WHAT THIS TASK INVOLVES. All that should come back is the lines of the data below from the one containing "Given: Select price range 143600-144000" to the one containing "The width and height of the screenshot is (868, 459).", inclusive, exactly as they stand.

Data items
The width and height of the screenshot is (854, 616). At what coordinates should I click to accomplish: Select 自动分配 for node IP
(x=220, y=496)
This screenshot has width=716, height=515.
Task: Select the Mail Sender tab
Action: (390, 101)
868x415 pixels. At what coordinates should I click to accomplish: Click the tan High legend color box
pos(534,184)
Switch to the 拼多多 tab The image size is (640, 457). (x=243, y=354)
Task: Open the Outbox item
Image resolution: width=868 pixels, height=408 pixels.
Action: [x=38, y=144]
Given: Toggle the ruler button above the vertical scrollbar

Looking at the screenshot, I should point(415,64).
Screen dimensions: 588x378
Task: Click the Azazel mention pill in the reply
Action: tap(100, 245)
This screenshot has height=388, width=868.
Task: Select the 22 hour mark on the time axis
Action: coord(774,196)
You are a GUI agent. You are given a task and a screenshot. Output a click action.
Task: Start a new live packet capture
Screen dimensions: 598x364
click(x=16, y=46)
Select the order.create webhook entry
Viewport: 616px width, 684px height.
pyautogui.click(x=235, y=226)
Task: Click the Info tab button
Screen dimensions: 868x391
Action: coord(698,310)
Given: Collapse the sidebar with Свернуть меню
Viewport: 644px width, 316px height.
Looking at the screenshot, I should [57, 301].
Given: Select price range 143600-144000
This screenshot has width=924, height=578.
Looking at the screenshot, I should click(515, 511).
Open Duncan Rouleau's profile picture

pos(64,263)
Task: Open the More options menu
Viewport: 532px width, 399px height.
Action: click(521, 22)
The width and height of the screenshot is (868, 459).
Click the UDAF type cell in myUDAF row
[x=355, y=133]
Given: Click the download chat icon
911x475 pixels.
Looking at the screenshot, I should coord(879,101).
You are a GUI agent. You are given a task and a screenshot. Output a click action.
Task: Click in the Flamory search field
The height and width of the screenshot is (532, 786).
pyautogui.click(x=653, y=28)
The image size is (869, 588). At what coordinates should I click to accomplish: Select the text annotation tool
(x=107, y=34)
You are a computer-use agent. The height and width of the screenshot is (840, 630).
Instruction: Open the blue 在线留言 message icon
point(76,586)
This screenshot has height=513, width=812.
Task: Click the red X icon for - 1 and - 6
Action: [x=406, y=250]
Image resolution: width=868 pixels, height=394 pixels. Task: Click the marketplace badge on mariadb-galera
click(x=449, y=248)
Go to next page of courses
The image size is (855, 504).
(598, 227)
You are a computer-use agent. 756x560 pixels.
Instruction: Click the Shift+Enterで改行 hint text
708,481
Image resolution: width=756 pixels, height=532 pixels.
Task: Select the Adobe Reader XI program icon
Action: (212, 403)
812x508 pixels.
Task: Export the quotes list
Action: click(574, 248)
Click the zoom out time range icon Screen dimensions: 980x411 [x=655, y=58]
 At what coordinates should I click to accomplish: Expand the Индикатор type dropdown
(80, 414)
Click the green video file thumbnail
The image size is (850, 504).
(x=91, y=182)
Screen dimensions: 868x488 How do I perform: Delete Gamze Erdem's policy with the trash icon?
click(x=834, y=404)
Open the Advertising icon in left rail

TASK OUTPUT.
Given: Select price range 143600-144000
This screenshot has width=924, height=578.
Looking at the screenshot, I should click(515, 511).
Open Duncan Rouleau's profile picture

pos(64,263)
Task: Open the More options menu
Viewport: 532px width, 399px height.
Action: click(521, 22)
The width and height of the screenshot is (868, 459).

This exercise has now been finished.